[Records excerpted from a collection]
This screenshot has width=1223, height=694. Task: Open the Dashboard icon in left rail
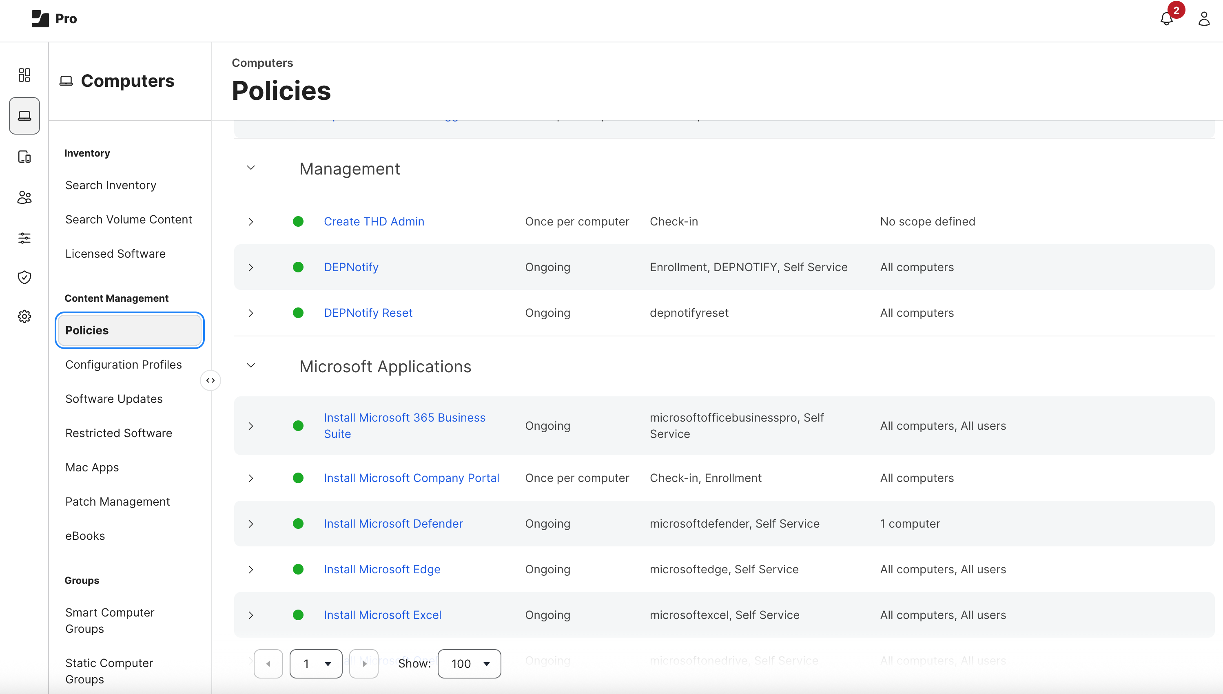(24, 75)
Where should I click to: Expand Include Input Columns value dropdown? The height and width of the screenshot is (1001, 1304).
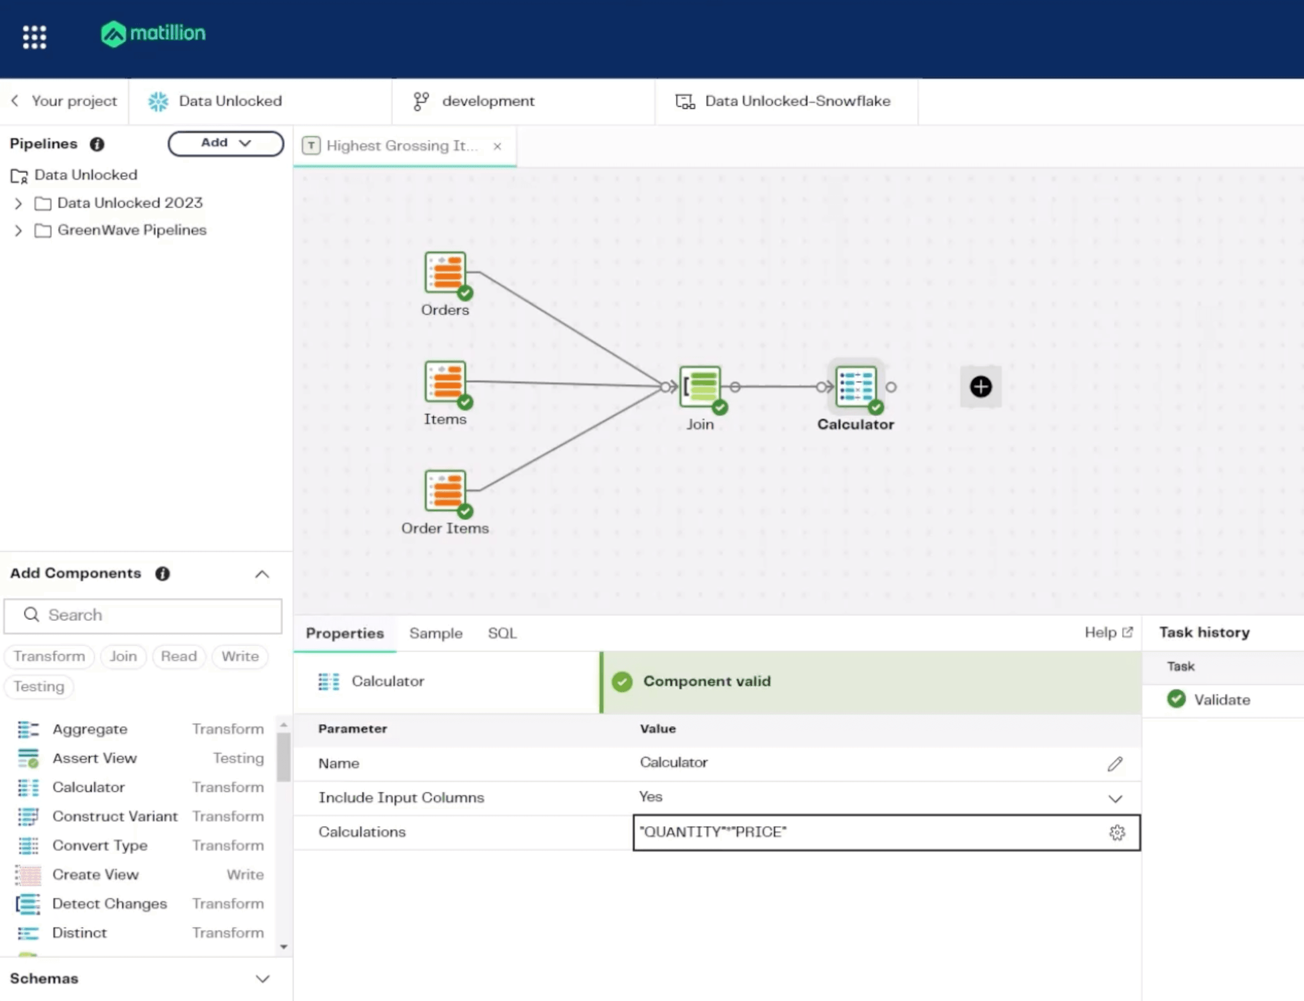1115,798
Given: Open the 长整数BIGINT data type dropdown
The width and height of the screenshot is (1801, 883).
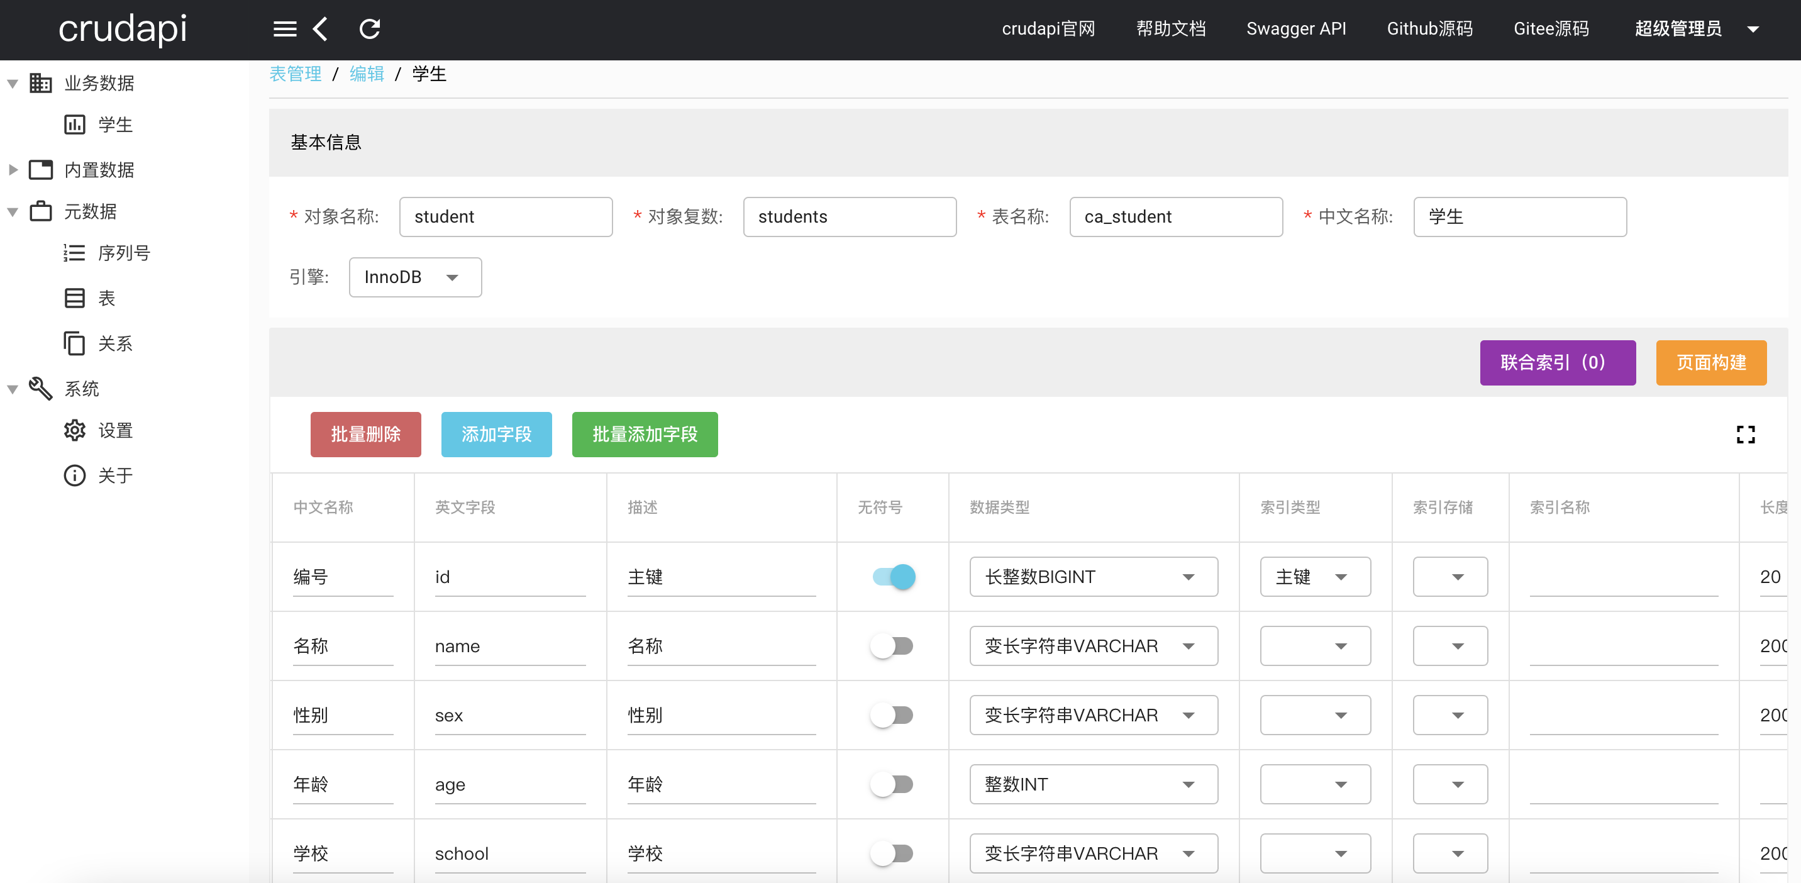Looking at the screenshot, I should click(x=1093, y=577).
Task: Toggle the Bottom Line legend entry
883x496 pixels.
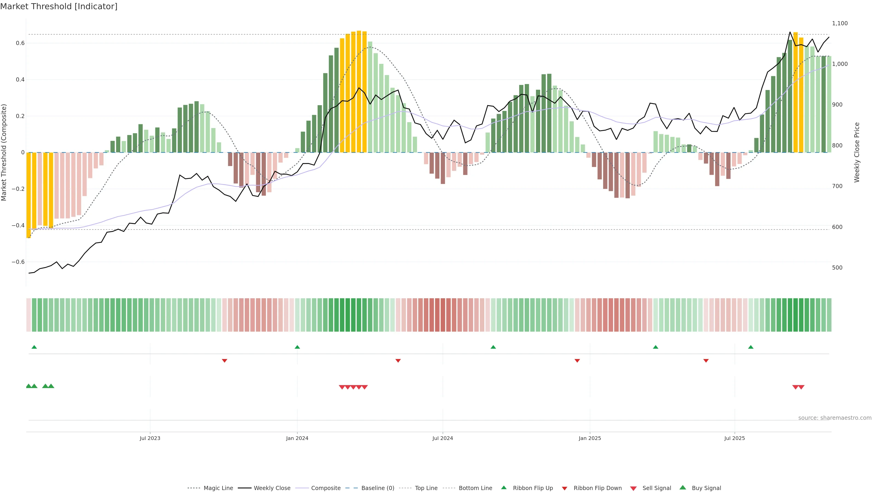Action: [475, 488]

◆ Task statement: Give the lines of the entries above exactly as they appear, leaving out each picture.

◆ Result for this task:
This screenshot has width=1223, height=694. Task: Open the Dashboard icon in left rail
(24, 75)
Where should I click to: Expand Include Input Columns value dropdown? The height and width of the screenshot is (1001, 1304).
1115,798
Given: Open the 长整数BIGINT data type dropdown
The width and height of the screenshot is (1801, 883).
Looking at the screenshot, I should click(x=1093, y=577).
Task: Toggle the Bottom Line legend entry
883x496 pixels.
Action: [475, 488]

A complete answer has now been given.